THE WORKSHOPS RAIL MUSEUM, Ipswich

Locomotive

Of all the locomotives at The Workshops Rail Museum, 1250 Class Diesel No.1262 is our Collections Manager, Rob Shiels favourite. Not only does 1262 have a strikingly handsome design and colour scheme, it is the object that we use to tell one of the most important railway stories in Queensland’s history; the diesel revolution and the beginning of a new era of modernisation for railway transport.

The 1950s was a decade of great change for railways in Queensland; it ushered in the era of air-conditioned carriages, a brand new railway workshop at Redbank and of course the adoption of diesels.
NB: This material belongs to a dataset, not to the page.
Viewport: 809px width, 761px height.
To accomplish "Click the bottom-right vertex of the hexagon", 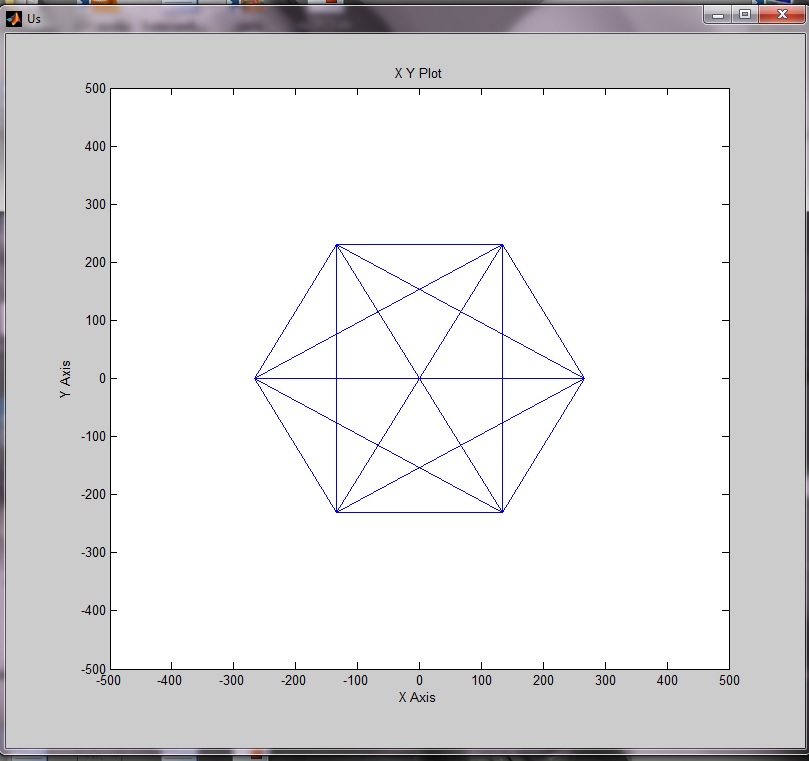I will pos(502,512).
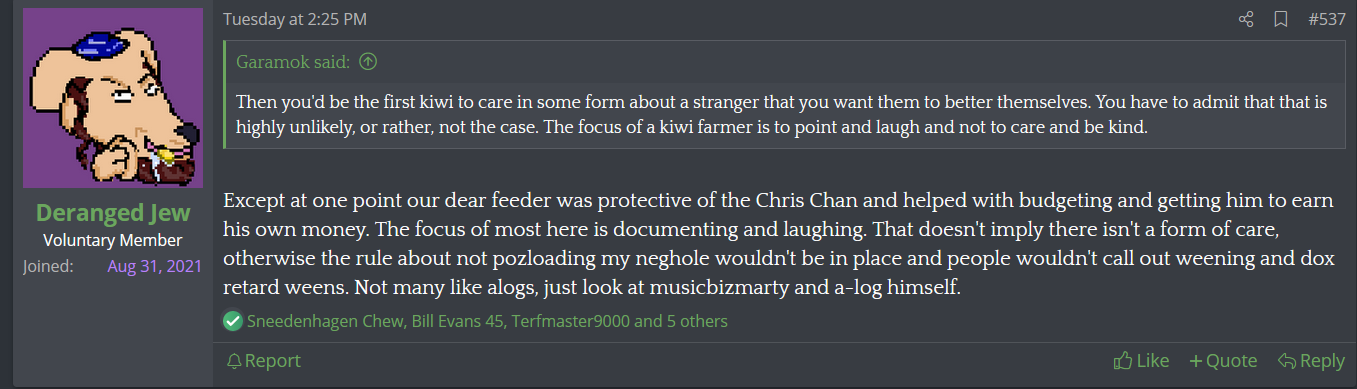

The first diesels were painted the distinctive baby blue colour that would characterise Queensland Rail’s diesels for the next 30 years, but their appearances were awkward and purely functional. In 1959 the English Electric Company at Rocklea built the 1250 Class.

No. 1262 entered service in 1961 and would travel over 2.7 million kilometres before retiring in November 1988. Diesel locomotives have been part of Queensland for 70 years now and in that time no other class of diesel has come close to matching the visual appeal of the 1250 Class. There are only two remaining from the 17 originally built and the No.1262 ‘anatomy of a diesel’ display at the Museum is the only chance you’ll have to see this remarkable machine up close.